Problem to work on
What lines in the entries below contain the word "Viewport"? Copy all of them.

(Stored items from a collection)
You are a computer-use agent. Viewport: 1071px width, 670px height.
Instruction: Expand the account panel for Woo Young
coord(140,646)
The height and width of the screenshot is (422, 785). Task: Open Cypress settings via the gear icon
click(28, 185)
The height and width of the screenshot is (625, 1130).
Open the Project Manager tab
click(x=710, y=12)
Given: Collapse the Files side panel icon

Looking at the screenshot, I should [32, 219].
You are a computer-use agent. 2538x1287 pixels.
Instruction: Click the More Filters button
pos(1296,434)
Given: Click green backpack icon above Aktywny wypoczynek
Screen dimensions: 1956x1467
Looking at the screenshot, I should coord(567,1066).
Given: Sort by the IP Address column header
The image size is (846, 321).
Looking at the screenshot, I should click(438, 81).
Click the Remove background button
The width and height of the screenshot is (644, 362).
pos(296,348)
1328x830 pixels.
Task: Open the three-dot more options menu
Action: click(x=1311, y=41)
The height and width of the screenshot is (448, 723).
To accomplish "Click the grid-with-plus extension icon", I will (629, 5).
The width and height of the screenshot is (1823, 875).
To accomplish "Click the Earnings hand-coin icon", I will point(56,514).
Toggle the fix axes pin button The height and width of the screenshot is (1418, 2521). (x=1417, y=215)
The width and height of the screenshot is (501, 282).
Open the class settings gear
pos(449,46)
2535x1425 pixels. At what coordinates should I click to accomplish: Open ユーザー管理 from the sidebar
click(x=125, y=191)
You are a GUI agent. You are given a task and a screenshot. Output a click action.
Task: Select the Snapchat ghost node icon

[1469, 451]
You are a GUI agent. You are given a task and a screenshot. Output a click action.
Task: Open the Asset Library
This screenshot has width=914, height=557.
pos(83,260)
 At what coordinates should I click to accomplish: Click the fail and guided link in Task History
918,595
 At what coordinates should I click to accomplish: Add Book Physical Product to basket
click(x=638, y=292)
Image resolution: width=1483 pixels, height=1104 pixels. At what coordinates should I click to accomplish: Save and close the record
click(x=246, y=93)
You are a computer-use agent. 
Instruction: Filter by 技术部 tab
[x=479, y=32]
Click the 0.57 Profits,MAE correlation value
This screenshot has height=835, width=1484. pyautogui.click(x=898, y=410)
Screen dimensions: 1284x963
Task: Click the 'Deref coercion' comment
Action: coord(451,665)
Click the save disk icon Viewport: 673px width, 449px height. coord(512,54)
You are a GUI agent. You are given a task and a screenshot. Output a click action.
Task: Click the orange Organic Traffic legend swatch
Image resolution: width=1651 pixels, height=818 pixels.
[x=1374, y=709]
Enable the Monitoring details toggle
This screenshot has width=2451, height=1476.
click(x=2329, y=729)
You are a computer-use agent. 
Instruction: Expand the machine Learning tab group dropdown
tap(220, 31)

Answer to this exercise
You are a computer-use agent. Viewport: 1071px width, 670px height.
Click the save disk icon Viewport: 673px width, 449px height. coord(512,54)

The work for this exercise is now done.